§ **Task prompt**: Write out all entries word for word.

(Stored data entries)
..............................

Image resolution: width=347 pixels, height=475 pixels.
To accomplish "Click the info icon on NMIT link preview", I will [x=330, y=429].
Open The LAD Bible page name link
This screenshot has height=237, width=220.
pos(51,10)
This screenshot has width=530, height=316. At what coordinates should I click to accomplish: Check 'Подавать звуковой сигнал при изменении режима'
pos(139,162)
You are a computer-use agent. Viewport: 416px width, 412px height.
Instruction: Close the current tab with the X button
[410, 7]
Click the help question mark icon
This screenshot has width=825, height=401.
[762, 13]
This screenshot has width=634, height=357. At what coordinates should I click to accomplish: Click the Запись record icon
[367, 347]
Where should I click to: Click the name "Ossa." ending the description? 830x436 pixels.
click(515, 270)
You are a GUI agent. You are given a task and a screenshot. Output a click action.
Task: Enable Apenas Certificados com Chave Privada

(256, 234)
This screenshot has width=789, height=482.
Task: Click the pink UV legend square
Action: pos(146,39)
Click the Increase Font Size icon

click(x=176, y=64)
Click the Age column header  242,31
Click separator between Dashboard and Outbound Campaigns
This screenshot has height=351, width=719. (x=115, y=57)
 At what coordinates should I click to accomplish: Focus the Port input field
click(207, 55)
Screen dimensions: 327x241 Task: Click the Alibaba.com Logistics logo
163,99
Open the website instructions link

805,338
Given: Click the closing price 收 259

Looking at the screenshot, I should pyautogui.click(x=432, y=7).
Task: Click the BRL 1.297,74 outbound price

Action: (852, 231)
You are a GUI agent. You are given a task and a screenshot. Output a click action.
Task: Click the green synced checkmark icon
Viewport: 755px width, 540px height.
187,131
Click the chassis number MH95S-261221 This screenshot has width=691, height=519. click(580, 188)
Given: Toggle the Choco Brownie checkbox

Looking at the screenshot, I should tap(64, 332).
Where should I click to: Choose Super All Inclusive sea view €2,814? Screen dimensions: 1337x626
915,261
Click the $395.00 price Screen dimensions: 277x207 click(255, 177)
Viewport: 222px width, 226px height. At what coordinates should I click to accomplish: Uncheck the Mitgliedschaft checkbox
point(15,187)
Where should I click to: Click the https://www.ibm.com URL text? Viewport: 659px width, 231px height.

..............................

§ **Task result**:
Image resolution: width=347 pixels, height=475 pixels.
To accomplish "Click the info icon on NMIT link preview", I will [x=330, y=429].
Open The LAD Bible page name link
This screenshot has height=237, width=220.
pos(51,10)
This screenshot has width=530, height=316. At what coordinates should I click to accomplish: Check 'Подавать звуковой сигнал при изменении режима'
pos(139,162)
You are a computer-use agent. Viewport: 416px width, 412px height.
Instruction: Close the current tab with the X button
[410, 7]
Click the help question mark icon
This screenshot has width=825, height=401.
[762, 13]
This screenshot has width=634, height=357. At what coordinates should I click to accomplish: Click the Запись record icon
[367, 347]
Where should I click to: Click the name "Ossa." ending the description? 830x436 pixels.
click(515, 270)
You are a GUI agent. You are given a task and a screenshot. Output a click action.
Task: Enable Apenas Certificados com Chave Privada

(256, 234)
This screenshot has width=789, height=482.
Task: Click the pink UV legend square
Action: pos(146,39)
Click the Increase Font Size icon

click(x=176, y=64)
Click the Age column header  242,31
Click separator between Dashboard and Outbound Campaigns
This screenshot has height=351, width=719. (x=115, y=57)
 At what coordinates should I click to accomplish: Focus the Port input field
click(207, 55)
Screen dimensions: 327x241 Task: Click the Alibaba.com Logistics logo
163,99
Open the website instructions link

805,338
Given: Click the closing price 收 259

Looking at the screenshot, I should pyautogui.click(x=432, y=7).
Task: Click the BRL 1.297,74 outbound price

Action: (852, 231)
You are a GUI agent. You are given a task and a screenshot. Output a click action.
Task: Click the green synced checkmark icon
Viewport: 755px width, 540px height.
187,131
Click the chassis number MH95S-261221 This screenshot has width=691, height=519. click(580, 188)
Given: Toggle the Choco Brownie checkbox

Looking at the screenshot, I should tap(64, 332).
Where should I click to: Choose Super All Inclusive sea view €2,814? Screen dimensions: 1337x626
915,261
Click the $395.00 price Screen dimensions: 277x207 click(255, 177)
Viewport: 222px width, 226px height. At what coordinates should I click to accomplish: Uncheck the Mitgliedschaft checkbox
point(15,187)
Where should I click to: Click the https://www.ibm.com URL text? Viewport: 659px width, 231px height.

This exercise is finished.